A la poupe, haletant de fièvre
Se tient le prince de Blaye, Rudel,
Et il cherche d'un regard ondoyant
Le château haut perché de Tripoli.
En vue de la mer d'Asie
Résonne la célèbre chanson :
"Amour de terre lointaine,
Pour vous, souffre tout mon cœur".
Le vol d'un gris alcyon
Accompagne cette douce plainte,
Et au-dessus de la voile blanche
Le soleil s'afflige de nuages.
Le navire manœuvre et accoste
Dans le port tranquille.
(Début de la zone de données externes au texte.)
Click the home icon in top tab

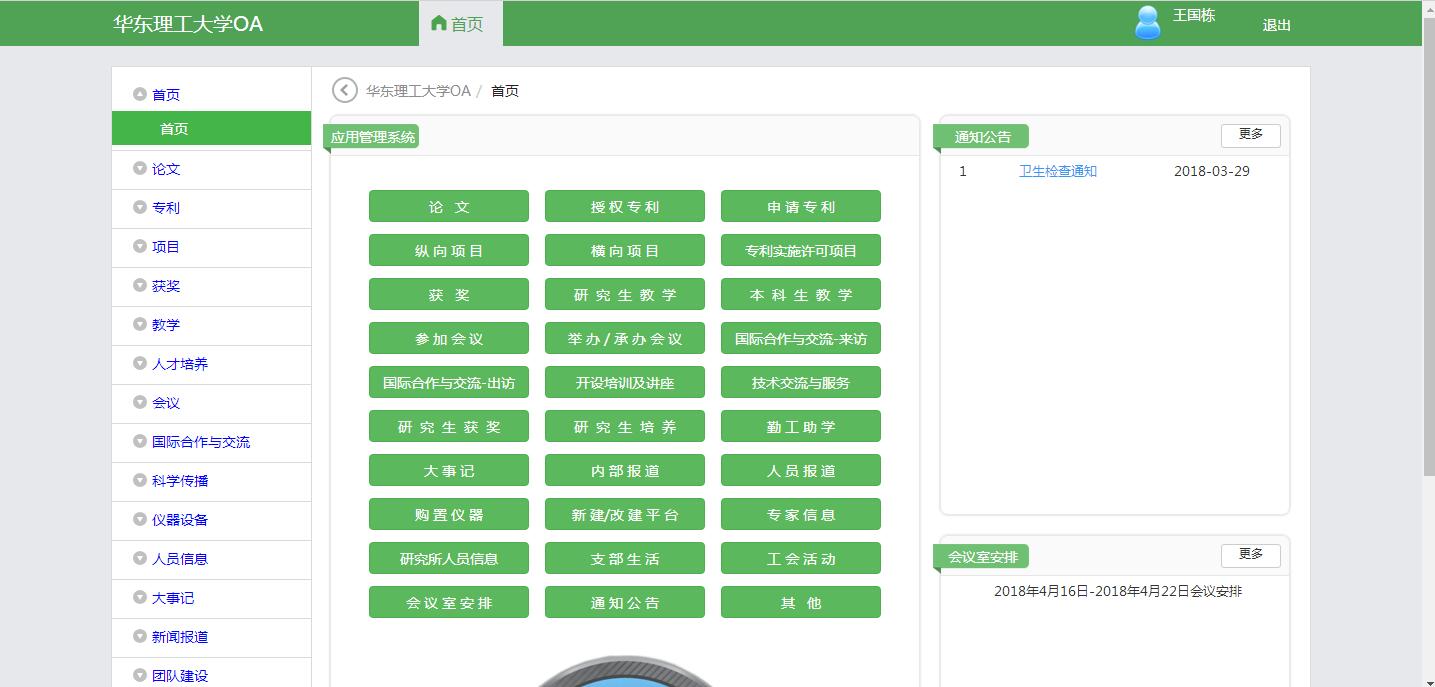pyautogui.click(x=438, y=23)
Seul et pensif
Bertrand descend,
En prenant le chemin de la colline.
Il porte le bouclier de Blaye
Recouvert d'un voile noir ;
Il se hâte vers le château : - où est
Mélisande, comtesse de Tripoli ?
Je viens en messager d 'amour,
Je viens en messager de mort :
Je suis le messager du seigneur
De Blaye, Jaufré Rudel.
Il eut vent de votre renommée,
Il vous aima, vous chanta sans vous voir :
Il vient et se meurt. Le poète fidèle,
Madame, vous salue.
La dame regarda l'écuyer
Longuement, l'aspect songeur :
Puis elle se leva, couvrit d'un voile noir
Son visage aux yeux étincelants :
- Écuyer, dit-elle aussitôt, partons.
Où Jaufré se meurt-il ?
Allons porter à cet amant fidèle
Le premier et l'ultime mot d'amour.
Jaufré gisait sous une belle tente
Dressée face à la mer :
En un chant doux et suave
Montait son suprême désir.
- Seigneur, toi qui voulus créer
Pour moi cet amour de loin,
De grâce, fais qu'en sa douce main
je pose mon dernier soupir !
Au même moment, avec le fidèle Bertrand,
Arrivait la dame invoquée ;
Et la dernière note entendant,
Elle resta sur le seuil avec piété :
Mais vite, d'une main tremblante,
Jetant son voile, elle découvrit
Son visage ; et dit au malheureux amant :
- Jaufré, je suis venue.
Le seigneur se retourna, se souleva
sur les épais tapis,
Et fixant éperdument le beau visage
Il dit avec un long soupir :
- Sont-ce là les beaux yeux
Qu'Amour en songe un jour me promit ?
Est-ce là le front autour duquel
Mon beau rêve vola ?
Ainsi que dans la nuit de mai
La lune émergeant des nuages
Répand son blanc rayon
Sur la nature épanouie et parfumée,
Ainsi cette beauté sereine
Apparut à l'amant extasié,
Une haute et divine douceur
S'insinua dans le cœur du mourant.
- Comtesse, qu'est ce donc que la vie ?
C'est l'ombre d'un songe fugace.
La brève fable est achevée,
La vérité immortelle est l'amour.
Ouvrez vos bras au malheureux.
Je vous attends au prochain rendez-vous.
Et maintenant, Mélisande, à un baiser
Je confie l'esprit qui s'en va.
La dame penchée sur son pâle amant
Le serra contre sa poitrine,
par trois fois, la bouche tremblante
lui donna le baiser d'amour.
Et le soleil dans le ciel serein
descendu en jouant sur les eaux
irradia sa chevelure blonde
répandue sur le poète mourant.
(Traduction de Emmanuel F.)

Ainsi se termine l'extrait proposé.